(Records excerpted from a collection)
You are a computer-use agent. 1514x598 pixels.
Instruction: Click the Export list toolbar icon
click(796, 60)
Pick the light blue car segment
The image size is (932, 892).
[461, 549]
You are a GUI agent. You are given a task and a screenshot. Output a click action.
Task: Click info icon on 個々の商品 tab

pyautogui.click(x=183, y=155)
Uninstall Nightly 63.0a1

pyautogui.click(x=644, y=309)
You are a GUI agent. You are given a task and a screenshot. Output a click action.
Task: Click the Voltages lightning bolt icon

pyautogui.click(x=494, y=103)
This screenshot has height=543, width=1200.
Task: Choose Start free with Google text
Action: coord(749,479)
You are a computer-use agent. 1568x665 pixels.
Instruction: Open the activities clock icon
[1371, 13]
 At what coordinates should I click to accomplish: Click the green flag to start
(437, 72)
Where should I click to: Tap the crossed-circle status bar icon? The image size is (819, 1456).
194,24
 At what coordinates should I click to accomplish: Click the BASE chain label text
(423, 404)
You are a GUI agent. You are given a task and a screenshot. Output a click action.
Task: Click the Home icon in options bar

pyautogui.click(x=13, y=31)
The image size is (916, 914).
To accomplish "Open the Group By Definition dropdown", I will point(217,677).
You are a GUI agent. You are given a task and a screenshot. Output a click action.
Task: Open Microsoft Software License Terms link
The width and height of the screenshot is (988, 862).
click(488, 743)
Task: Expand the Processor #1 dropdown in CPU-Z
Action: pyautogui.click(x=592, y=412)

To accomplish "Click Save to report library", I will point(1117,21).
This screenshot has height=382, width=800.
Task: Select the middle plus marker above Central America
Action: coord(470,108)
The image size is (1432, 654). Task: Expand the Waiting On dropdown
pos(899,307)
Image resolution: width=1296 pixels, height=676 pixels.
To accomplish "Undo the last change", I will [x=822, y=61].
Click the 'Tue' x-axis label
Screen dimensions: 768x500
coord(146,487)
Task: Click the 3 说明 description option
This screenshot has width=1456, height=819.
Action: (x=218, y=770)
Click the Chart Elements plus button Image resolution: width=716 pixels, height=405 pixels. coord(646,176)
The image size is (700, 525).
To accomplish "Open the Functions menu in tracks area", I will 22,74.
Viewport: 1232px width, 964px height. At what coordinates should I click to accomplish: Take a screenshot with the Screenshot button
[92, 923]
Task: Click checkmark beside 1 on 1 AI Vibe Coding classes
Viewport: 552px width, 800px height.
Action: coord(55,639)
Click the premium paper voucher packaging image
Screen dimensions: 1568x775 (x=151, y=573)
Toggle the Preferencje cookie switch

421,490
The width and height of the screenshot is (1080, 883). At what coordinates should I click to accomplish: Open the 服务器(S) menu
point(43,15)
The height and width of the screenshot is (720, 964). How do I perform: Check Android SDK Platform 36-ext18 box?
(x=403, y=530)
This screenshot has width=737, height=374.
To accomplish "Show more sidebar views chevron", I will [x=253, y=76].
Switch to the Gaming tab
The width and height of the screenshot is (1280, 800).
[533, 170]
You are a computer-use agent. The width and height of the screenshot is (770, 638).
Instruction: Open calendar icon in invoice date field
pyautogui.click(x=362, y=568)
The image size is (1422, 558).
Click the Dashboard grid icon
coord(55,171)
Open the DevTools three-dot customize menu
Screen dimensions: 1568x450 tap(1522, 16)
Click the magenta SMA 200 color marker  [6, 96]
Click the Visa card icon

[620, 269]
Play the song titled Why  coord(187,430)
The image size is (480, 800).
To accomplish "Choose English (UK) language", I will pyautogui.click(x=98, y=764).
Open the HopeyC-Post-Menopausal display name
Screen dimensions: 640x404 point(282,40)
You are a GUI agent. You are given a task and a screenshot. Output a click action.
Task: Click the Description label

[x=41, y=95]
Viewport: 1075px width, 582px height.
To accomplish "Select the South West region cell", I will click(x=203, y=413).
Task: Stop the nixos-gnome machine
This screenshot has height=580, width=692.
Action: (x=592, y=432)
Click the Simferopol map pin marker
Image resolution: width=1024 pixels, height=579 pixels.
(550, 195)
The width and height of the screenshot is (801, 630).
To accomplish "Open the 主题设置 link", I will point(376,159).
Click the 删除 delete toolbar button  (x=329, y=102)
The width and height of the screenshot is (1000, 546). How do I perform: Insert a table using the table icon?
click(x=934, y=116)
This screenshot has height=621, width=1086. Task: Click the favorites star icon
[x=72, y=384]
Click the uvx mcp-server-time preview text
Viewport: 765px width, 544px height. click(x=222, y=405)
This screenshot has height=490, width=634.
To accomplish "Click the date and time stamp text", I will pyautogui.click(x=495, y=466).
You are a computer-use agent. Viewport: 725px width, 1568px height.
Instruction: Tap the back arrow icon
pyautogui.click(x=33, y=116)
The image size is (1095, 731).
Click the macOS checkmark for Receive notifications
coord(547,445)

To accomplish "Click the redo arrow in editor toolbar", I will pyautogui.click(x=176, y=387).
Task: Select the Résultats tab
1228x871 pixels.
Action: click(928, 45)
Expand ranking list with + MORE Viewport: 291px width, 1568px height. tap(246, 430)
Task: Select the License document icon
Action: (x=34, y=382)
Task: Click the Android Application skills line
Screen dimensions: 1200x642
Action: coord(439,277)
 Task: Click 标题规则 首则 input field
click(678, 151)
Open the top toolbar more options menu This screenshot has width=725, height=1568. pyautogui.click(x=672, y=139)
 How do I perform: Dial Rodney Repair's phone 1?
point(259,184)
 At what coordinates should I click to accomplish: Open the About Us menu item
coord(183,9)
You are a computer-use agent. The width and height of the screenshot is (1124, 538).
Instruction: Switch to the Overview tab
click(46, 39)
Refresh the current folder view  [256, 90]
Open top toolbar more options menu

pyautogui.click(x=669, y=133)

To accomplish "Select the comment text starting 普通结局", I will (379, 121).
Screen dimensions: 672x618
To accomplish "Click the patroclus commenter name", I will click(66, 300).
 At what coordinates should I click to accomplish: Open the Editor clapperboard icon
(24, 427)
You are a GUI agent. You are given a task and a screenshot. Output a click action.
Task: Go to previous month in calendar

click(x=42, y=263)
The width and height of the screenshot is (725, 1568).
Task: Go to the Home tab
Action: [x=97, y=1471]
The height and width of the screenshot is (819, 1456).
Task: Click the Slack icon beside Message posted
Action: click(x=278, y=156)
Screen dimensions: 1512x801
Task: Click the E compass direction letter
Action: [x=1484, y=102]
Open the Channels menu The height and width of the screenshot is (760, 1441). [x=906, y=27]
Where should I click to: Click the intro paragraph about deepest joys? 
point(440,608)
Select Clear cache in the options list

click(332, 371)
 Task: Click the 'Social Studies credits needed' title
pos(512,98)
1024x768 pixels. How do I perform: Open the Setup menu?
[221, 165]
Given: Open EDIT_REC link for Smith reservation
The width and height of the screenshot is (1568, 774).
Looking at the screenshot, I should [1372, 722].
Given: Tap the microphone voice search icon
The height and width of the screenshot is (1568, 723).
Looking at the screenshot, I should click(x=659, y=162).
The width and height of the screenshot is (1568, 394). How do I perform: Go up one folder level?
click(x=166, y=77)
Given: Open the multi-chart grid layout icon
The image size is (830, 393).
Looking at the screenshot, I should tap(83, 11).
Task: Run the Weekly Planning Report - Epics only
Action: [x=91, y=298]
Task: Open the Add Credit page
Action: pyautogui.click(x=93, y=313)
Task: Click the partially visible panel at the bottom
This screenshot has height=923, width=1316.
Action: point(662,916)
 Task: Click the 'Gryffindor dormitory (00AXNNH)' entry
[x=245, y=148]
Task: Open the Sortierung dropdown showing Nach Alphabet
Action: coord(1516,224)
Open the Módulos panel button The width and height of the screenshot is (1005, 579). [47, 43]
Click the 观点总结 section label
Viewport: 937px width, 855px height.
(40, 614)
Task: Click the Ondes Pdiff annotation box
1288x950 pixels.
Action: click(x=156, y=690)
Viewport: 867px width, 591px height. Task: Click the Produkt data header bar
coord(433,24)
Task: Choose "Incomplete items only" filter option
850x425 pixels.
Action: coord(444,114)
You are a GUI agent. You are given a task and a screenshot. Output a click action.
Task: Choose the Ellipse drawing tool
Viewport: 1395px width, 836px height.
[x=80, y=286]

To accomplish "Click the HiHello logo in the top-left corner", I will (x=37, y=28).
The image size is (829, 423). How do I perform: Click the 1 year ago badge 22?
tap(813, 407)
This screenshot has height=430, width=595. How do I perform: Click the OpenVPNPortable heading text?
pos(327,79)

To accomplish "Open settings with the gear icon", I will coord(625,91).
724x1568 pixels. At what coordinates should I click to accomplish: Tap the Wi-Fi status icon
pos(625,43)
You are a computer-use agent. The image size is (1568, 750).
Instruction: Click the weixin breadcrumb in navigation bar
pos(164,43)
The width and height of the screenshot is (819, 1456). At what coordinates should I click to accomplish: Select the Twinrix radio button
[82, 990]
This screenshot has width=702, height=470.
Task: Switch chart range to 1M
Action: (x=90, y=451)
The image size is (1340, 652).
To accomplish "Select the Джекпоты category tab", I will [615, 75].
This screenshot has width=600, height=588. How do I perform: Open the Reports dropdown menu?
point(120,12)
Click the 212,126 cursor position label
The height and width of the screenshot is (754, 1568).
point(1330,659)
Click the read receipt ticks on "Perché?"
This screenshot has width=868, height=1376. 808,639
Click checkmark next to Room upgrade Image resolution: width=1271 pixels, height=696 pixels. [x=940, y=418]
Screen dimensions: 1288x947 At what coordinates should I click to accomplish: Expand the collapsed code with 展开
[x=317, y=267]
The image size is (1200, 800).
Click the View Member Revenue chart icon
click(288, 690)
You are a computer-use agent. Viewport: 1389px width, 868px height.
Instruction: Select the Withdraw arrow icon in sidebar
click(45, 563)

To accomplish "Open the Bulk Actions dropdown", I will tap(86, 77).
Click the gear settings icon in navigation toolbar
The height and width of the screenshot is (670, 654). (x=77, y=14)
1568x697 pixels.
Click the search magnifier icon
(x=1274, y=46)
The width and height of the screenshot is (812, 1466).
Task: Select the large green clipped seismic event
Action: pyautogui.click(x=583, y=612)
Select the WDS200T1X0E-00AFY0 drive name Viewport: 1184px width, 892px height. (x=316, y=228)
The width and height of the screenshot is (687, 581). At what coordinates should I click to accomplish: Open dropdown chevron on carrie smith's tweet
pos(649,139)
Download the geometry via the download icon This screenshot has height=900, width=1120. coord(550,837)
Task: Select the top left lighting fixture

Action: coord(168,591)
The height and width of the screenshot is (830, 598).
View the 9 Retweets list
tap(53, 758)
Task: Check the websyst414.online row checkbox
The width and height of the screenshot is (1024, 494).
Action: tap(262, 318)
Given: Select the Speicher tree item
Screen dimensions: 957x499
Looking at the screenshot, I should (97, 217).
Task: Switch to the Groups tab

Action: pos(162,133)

» Task to carry out
Find how many lines of the entries include the word "link". The number is the entire reply.

» Solution for this problem
3